▶ _Instructions for the task_
Reproduce only the lines that begin at the line with "550x381 pixels." and run to the end of the entries; omit every picture.

▶ _Recorded data_
************

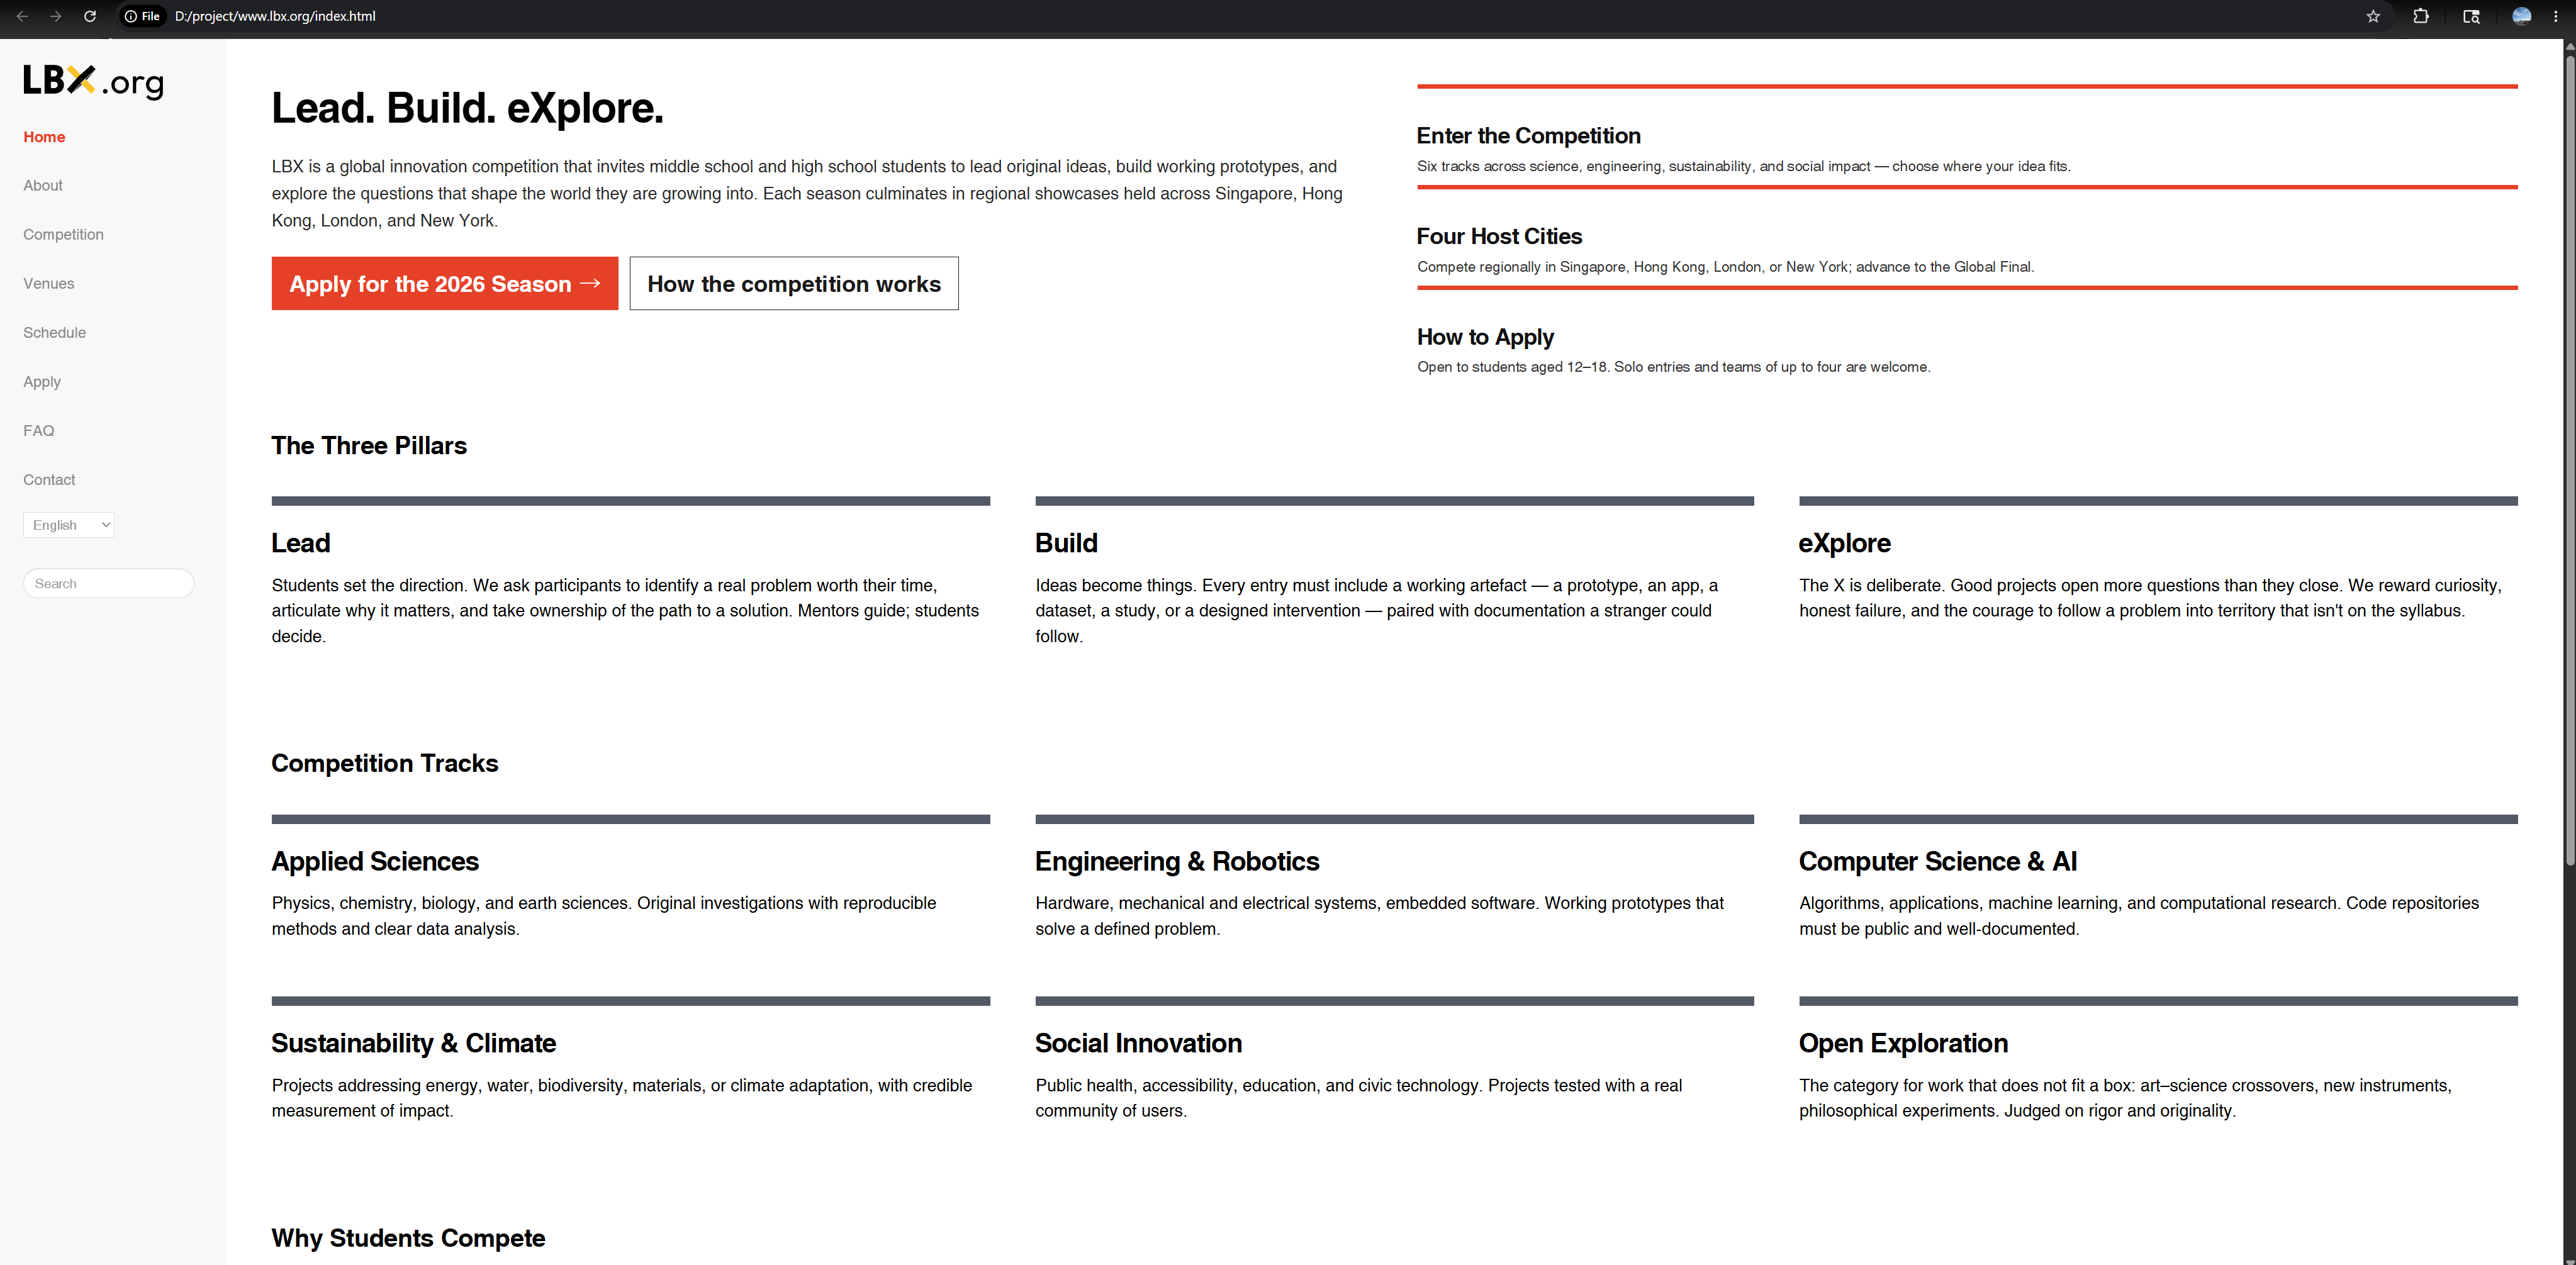Go to Venues in the sidebar
The height and width of the screenshot is (1265, 2576).
49,283
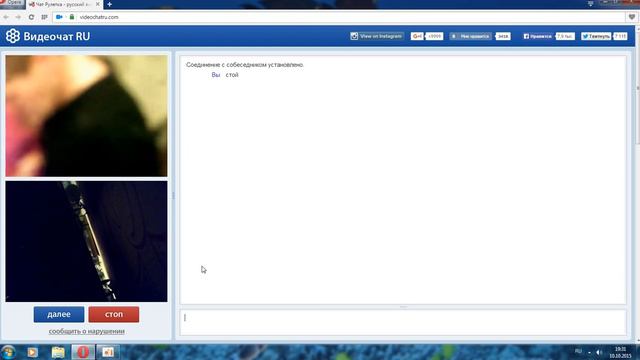Screen dimensions: 640x360
Task: Click the green padlock security icon
Action: (72, 17)
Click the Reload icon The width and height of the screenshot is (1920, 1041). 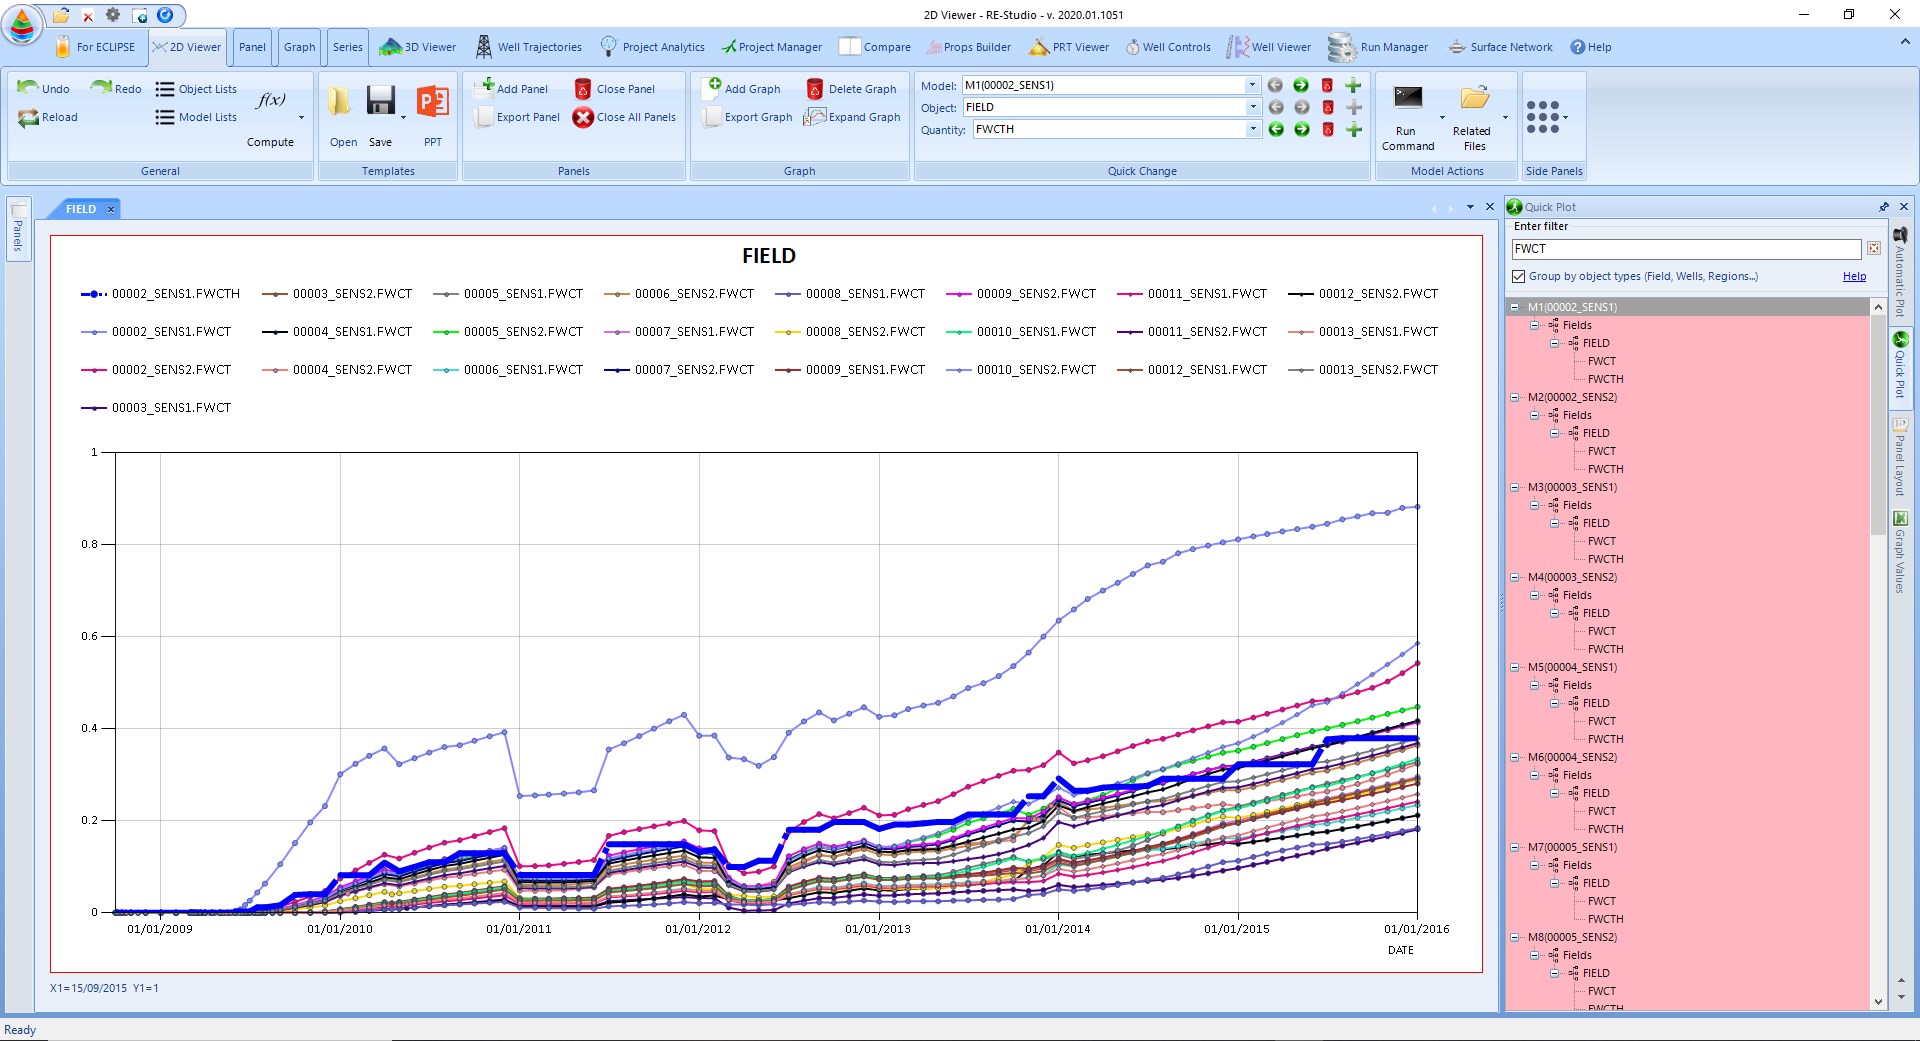click(x=28, y=118)
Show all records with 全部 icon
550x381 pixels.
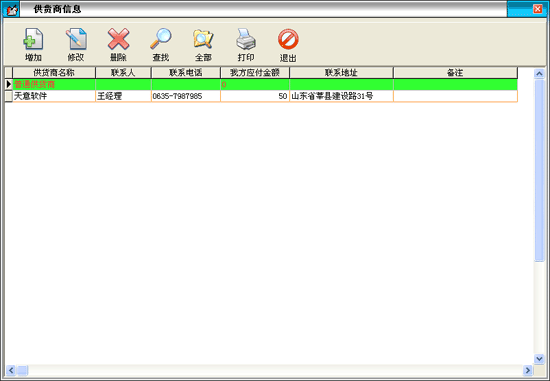(x=203, y=39)
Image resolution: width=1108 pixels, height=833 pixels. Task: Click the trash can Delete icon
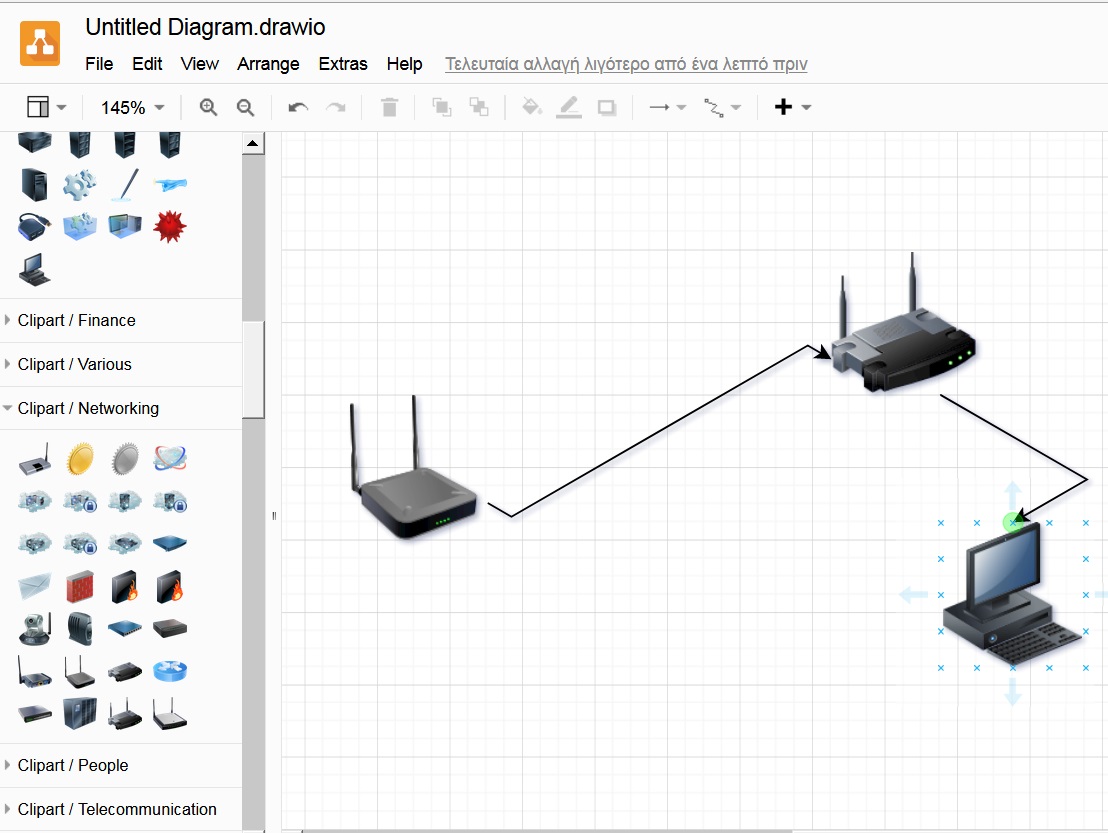click(x=390, y=107)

************

▶ _Exercise solution_
550x381 pixels.
(x=203, y=39)
Image resolution: width=1108 pixels, height=833 pixels. Task: Click the trash can Delete icon
click(x=390, y=107)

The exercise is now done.